A mio giudizio resta difficile capire perché, pur avendo della crisi una conoscenza diretta ed obiettiva, non si sia corsi ai ripari. Paolo VI, il 7 settembre 1968, rilevò «l'ora inquieta d'autocritica, si direbbe d'autodemolizione» e «di rivolgimento assoluto» che la Chiesa stava vivendo. Celebre è rimasto il suo accenno del 30 giugno 1972 al «fumo di Satana» insinuatosi «nel tempio di Dio». Ed il 18 luglio 1975, inutilmente gridò il suo «basta con il dissenso alla Chiesa. Basta con una disgregatrice interpretazione del pluralismo... Basta con la disobbedienza qualificata come libertà». Tanto inutilmente, che il suo successore, il 7 febbraio del 1981, si disse costretto ad ammettere «realisticamente e con profonda e sofferta sensibilità» lo sbandamento dei fedeli conseguente a «vere e proprie eresie in campo dogmatico e morale», alla manomissione della Liturgia, al relativismo, al permissivismo, al sociologismo e ad un illuminismo che spiana la via all'invadenza dell'ateismo.
Non meno incisiva né meno drammatica è la denuncia della crisi ecclesiale, con cui Papa Benedetto XVI tenta di scuoter le addormentate coscienze. Era ancora cardinale quando firmò la Via Crucis del 2005, che pose all'attenzione del mondo la «sporcizia... la superbia, l'autosufficienza e la mancanza di fede» fra gli uomini di Chiesa, nonché la Chiesa stessa nella condizione d'una «barca che fa acqua da tutte le parti». Pochi mesi dopo, da Papa, riprese con forza maggiore un suo vecchio discorso su «la dittatura del relativismo», causa prima della secolarizzazione montante, e sul relativismo insiste ancor oggi. Ma “le stelle stanno a guardare”.

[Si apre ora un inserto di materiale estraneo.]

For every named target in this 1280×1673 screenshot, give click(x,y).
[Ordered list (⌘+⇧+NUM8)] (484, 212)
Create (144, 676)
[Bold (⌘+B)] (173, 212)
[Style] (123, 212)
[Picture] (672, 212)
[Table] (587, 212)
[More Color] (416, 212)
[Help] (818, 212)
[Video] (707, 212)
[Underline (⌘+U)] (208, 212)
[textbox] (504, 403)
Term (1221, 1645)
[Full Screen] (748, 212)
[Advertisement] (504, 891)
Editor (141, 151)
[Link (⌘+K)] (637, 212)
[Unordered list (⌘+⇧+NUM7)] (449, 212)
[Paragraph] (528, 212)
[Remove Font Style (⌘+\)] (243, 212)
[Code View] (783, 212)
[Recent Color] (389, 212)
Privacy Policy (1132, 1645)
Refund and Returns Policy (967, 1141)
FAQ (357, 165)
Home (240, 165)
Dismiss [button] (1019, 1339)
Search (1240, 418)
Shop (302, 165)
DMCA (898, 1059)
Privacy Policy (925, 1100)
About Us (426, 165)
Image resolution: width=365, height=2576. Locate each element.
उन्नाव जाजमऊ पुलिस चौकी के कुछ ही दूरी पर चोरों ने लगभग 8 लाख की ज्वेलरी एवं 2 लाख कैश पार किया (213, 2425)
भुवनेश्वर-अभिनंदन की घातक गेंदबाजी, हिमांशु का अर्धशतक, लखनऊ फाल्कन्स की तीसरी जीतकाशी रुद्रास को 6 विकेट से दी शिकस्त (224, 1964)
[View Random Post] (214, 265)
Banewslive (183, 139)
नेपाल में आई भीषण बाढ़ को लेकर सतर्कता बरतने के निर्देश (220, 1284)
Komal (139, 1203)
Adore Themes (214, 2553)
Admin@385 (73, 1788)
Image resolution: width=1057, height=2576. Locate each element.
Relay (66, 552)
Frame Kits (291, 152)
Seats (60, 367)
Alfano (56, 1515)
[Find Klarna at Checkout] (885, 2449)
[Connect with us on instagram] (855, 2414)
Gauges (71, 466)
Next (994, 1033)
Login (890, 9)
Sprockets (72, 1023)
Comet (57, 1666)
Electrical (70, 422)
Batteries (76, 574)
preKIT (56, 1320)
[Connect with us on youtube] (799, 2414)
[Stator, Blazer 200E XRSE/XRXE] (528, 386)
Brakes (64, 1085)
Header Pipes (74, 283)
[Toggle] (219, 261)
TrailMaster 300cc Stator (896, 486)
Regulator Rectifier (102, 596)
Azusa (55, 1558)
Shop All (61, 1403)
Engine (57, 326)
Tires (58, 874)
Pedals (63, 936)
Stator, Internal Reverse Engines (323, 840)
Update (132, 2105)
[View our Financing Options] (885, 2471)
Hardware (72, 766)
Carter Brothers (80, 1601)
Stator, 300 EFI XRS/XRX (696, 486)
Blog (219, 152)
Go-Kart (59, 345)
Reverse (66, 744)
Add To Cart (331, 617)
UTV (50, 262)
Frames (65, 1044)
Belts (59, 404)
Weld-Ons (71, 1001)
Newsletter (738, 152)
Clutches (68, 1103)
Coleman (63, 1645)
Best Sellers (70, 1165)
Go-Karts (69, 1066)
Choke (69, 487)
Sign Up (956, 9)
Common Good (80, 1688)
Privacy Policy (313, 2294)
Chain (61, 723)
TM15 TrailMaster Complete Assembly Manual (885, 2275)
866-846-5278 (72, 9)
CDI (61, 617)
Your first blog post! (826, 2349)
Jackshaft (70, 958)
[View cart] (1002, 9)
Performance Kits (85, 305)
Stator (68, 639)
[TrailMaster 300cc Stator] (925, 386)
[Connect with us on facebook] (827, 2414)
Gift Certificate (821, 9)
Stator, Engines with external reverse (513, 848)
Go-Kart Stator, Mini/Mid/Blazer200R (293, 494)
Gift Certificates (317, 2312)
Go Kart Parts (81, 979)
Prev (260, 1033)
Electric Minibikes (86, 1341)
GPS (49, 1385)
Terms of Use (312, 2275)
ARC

3 - Per una conclusione - Lungi da me il segnar a dito le “stelle” che “stanno a guardare”: non ho la vocazione a far il cane da guardia. Ma nemmeno ho gli occhi così bendati da non vedere e non capire.

Vedo e capisco sia il dramma d'una Chiesa nella morsa d'una contraddizione storica, contro la quale occorre, e subito, impegnarsi a fondo; sia la ragione, quasi metafisica, che almeno in parte sottrae quel dramma al nostro intervento.

Quanto di quel dramma -e non è una misura da poco- è dovuto
  • ad incuria,
  • o ad un abbassamento della guardia;
  • o ad una compiacente strizzatina d'occhi all'“inimicus homo” (Mt 13, 25.39),
  • o ad una desistenza dal dovere della fedeltà e della testimonianza;
  • o ad un colpevole rimescolamento delle carte fra il e il no, per fare scomparire del tutto la discriminante tra il bene e il male;
  • o al “circiterismo” pasticcione e confuso di gran parte della teologia contemporanea, la cui sola unità di misura sembra l'abbandono della Tradizione e quindi della linfa che alimenta la vita ecclesiale;
  • o ad una burbanzosa autosufficienza che inalbera la coscienza del singolo o di gruppi particolari a giudice supremo della legge di Dio, sia naturale che rivelata e della Chiesa interpretata e proposta;
quanto -insomma- è dovuto a tutto questo e ad altro ancora, non ha diritto di cittadinanza nella “città di Dio”, essendo antitetico alla costituzione e alla vita di essa. Di tutte queste storture e devianze e ribellioni s'intesse, sì, la passio Ecclesiae, ma è una passione che non s'identifica mistericamente con quella di Cristo, non arricchisce e non dilata la Chiesa come il sangue dei martiri. La mortifica, anzi la strozza, le rifila l'aria che dovrebbe respirare, la riduce al rantolo. Contro questa passio, pertanto, occorre prender posizione, essa va neutralizzata, e l'unica maniera per farlo è quella d'una fedeltà a tutta prova: la fedeltà dei santi.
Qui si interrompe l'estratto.